→ Instructions for the task
Output exactly the lines below from the one containing "Show Employee Type options" to the last line, both included. Omit pictures.
- - -
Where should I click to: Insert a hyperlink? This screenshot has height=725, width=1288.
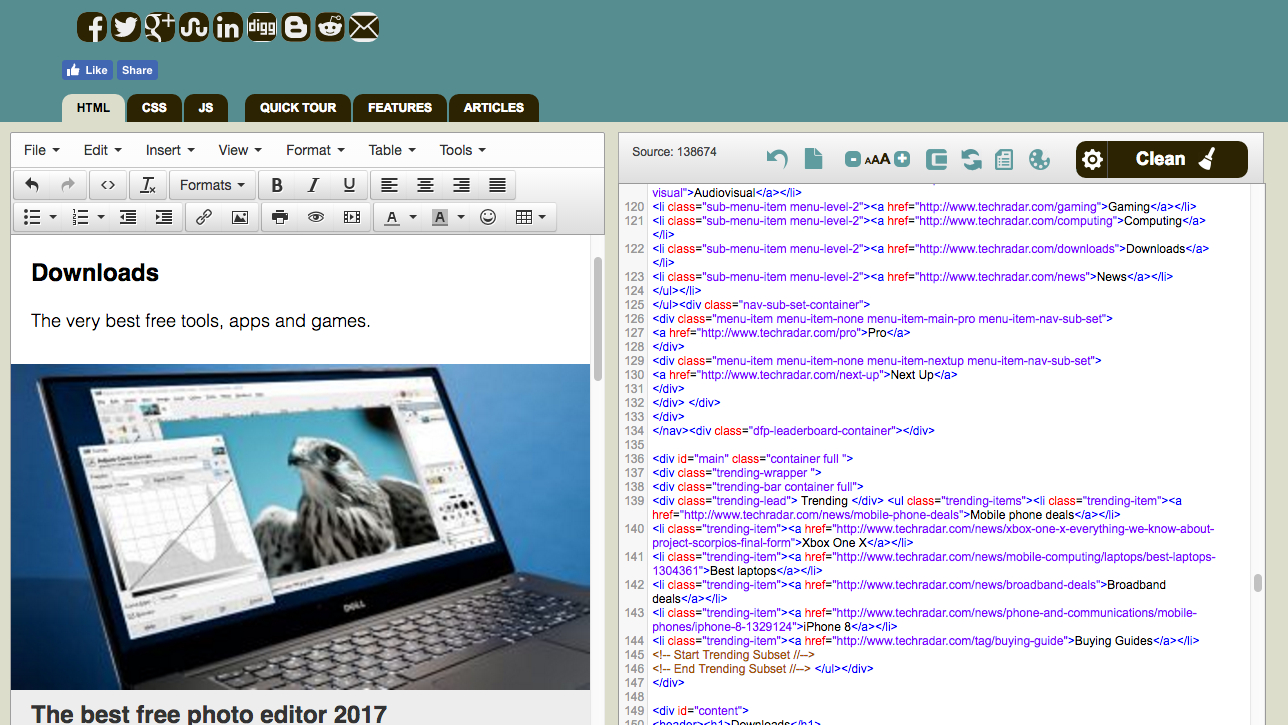pyautogui.click(x=203, y=217)
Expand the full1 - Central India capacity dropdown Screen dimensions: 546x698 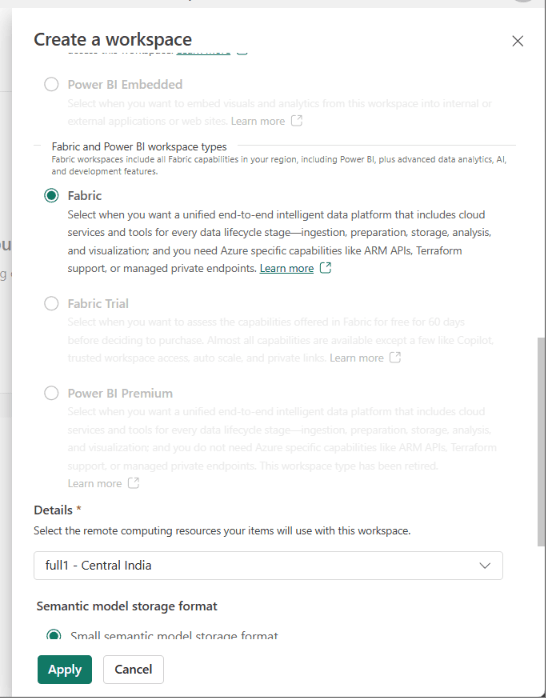coord(268,565)
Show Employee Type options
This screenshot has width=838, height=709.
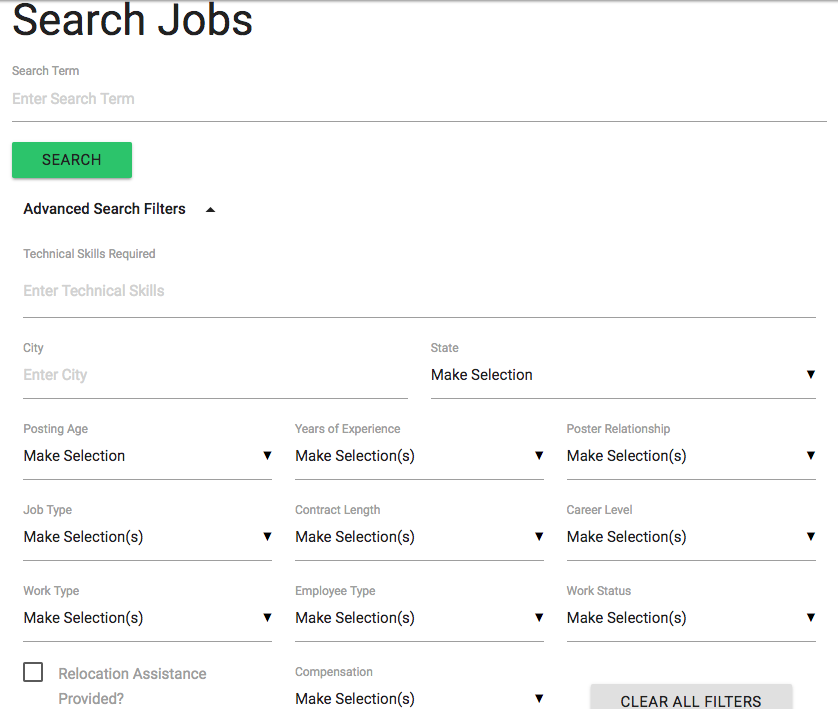(x=419, y=618)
- - -
→ Answer section
Show Employee Type options
This screenshot has width=838, height=709.
(x=419, y=618)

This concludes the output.